Les exigences physiques, le travail sous fortes contraintes de temps, les changements fréquents dans le travail (changements de techniques, changements d’organisation…), sont des contraintes qui peuvent mettre davantage en difficulté des salariés qui avancent en âge.
Avec l’allongement de la vie professionnelle, nous allons observer une augmentation de la proportion des travailleurs plus âgés dans les entreprises. Il faut donc, dès maintenant, créer des conditions qui permettront de travailler avec une population globalement plus âgée.

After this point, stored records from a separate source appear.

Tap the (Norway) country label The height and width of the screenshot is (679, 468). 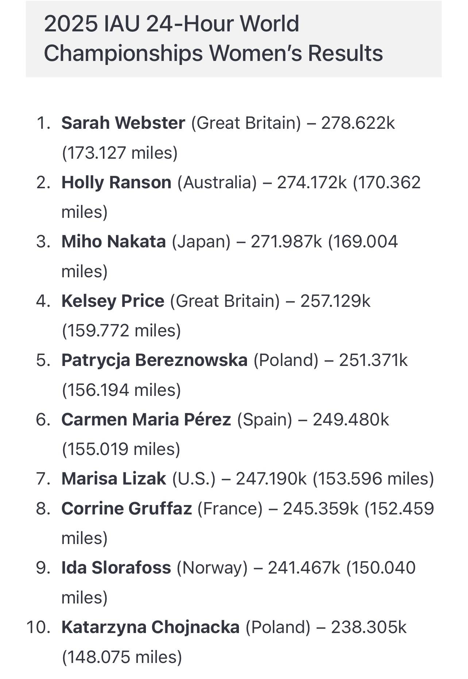pos(212,568)
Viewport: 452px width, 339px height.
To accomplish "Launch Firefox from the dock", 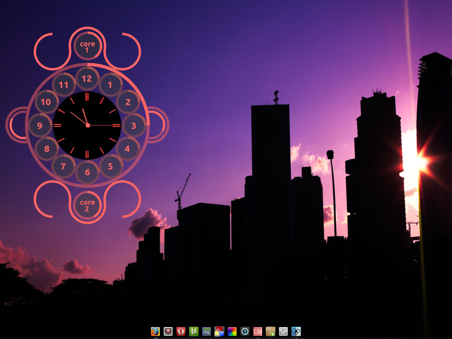I will (x=155, y=331).
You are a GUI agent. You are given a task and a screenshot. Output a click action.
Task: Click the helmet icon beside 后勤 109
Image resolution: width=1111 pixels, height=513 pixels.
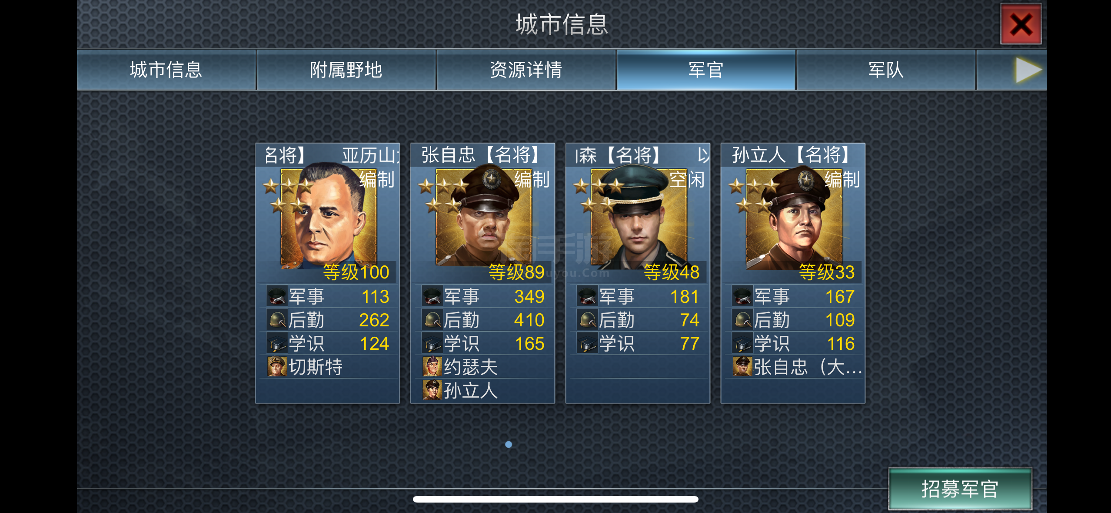pyautogui.click(x=742, y=320)
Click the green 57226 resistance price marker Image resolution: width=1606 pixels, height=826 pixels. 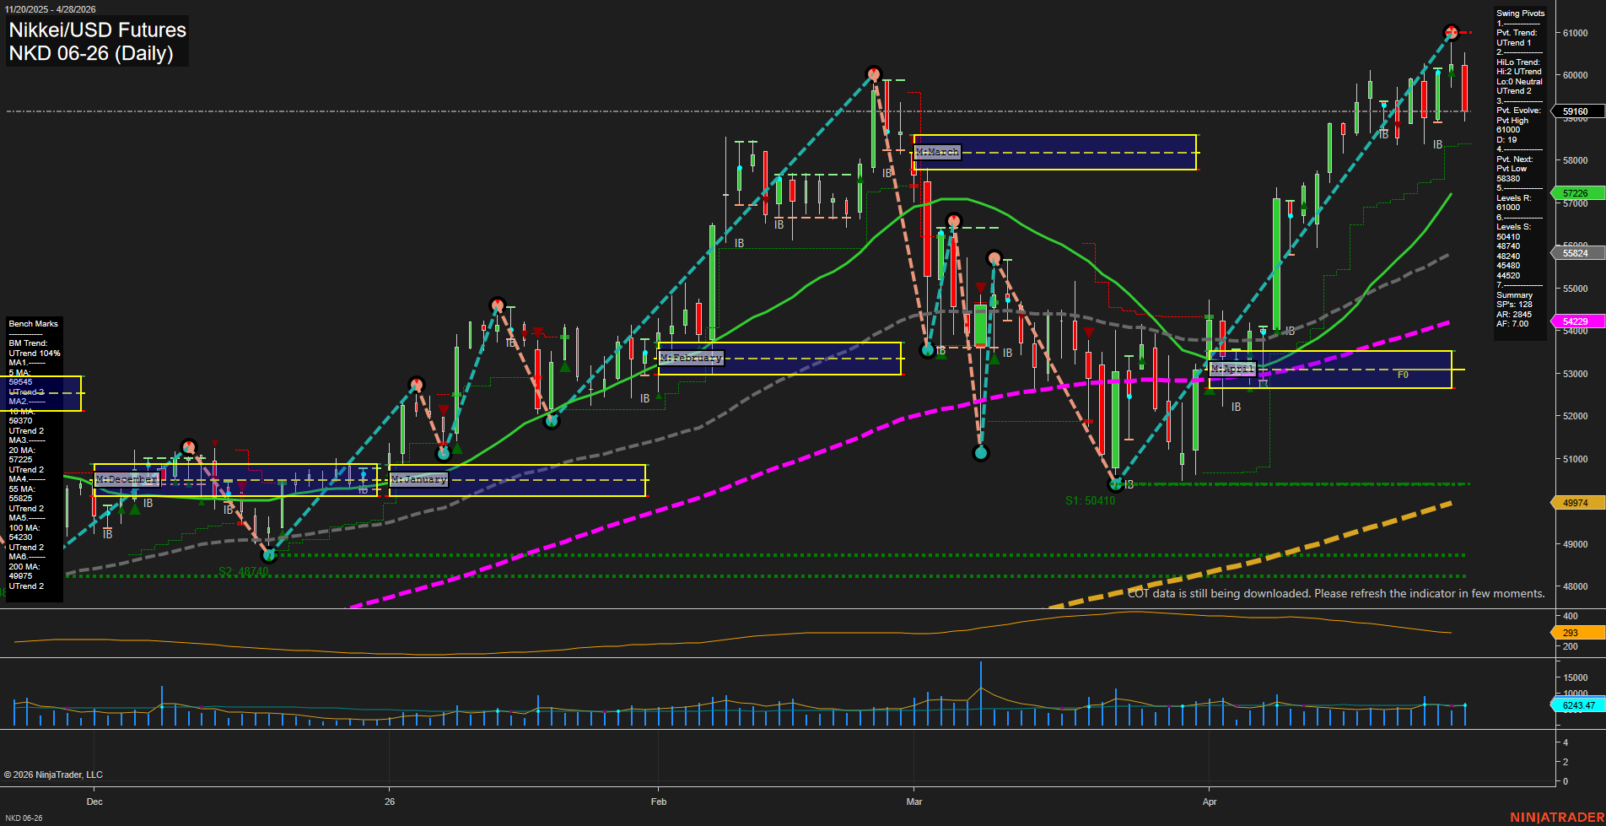[x=1574, y=192]
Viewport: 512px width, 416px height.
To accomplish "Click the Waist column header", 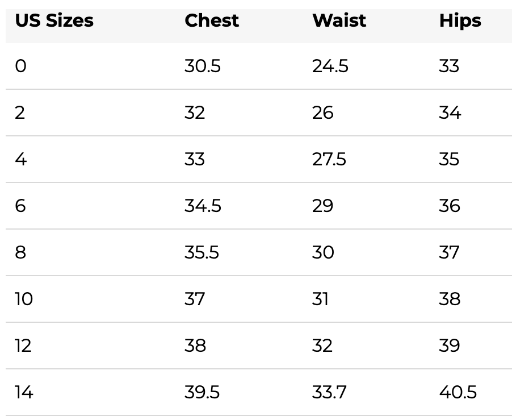I will (x=339, y=20).
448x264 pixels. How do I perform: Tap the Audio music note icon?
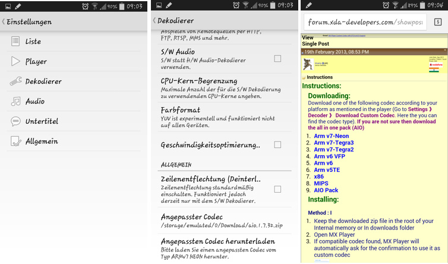(x=15, y=102)
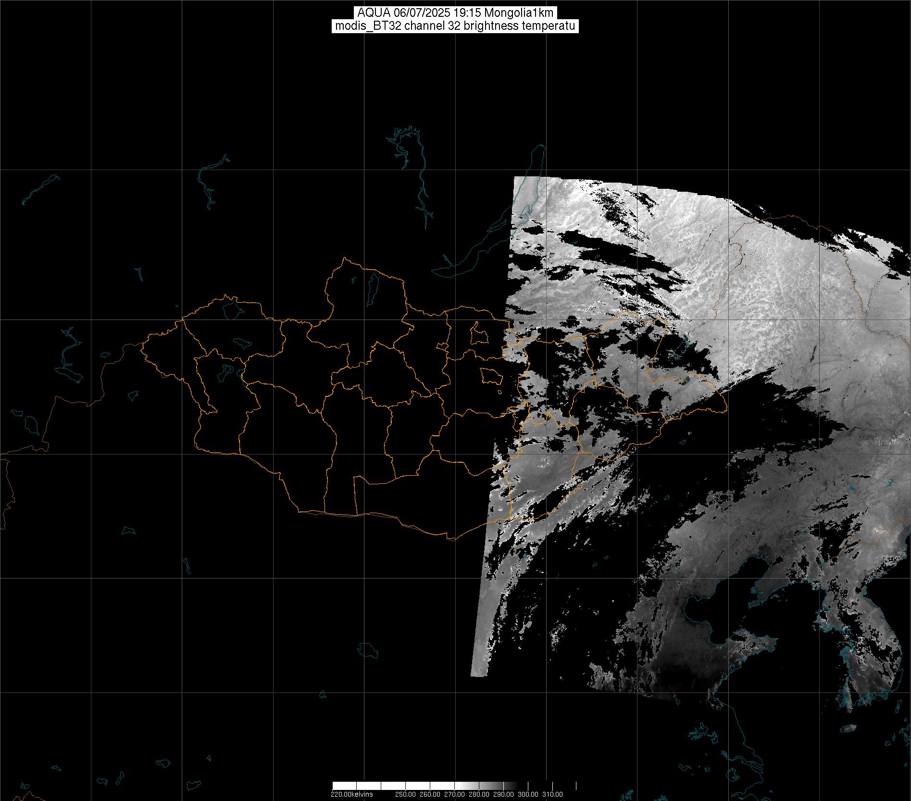Screen dimensions: 911x801
Task: Click the 250.00 colorbar tick label
Action: tap(406, 794)
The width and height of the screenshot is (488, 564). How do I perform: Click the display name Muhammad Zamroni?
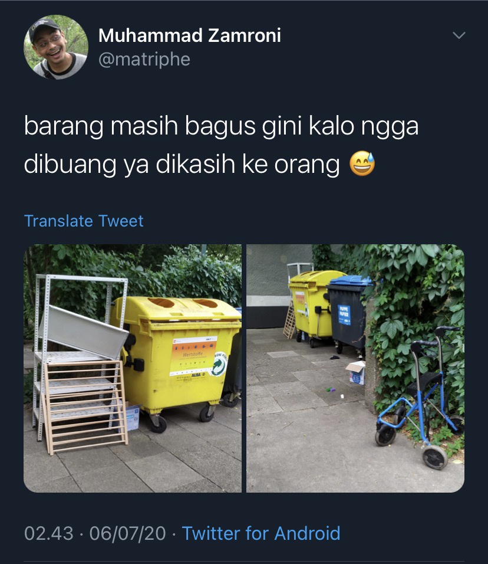coord(190,35)
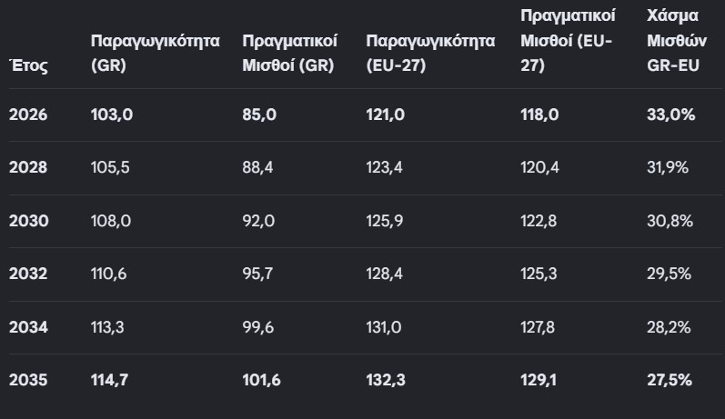
Task: Select the 129,1 EU wages cell
Action: click(539, 380)
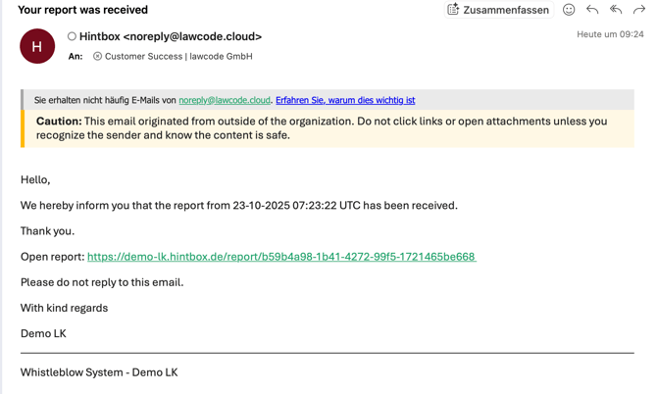This screenshot has height=394, width=657.
Task: Open recipient Customer Success | lawcode GmbH
Action: (178, 57)
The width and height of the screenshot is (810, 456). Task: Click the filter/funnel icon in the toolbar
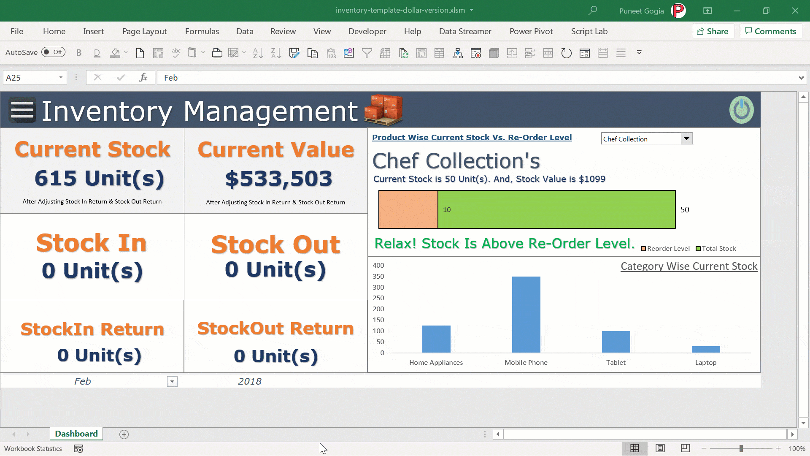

Cela passe par une prise de conscience du phénomène et un questionnement des organisations du travail. Cela implique que plusieurs catégories d’acteurs de l’entreprise travaillent ensemble (préventeurs, médecine du travail, RH, managers, partenaires sociaux…). Pour sensibiliser et accompagner au mieux les entreprises, une action coordonnée d’un éco-système d’acteurs au niveau des territoires se révèle souvent utile : organisations professionnelles, acteurs de la santé, de l’emploi et de la formation professionnelle…
L’objectif est d’aller vers plus d’anticipation et de favoriser de bonnes conditions de travail tout au long de la vie professionnelle.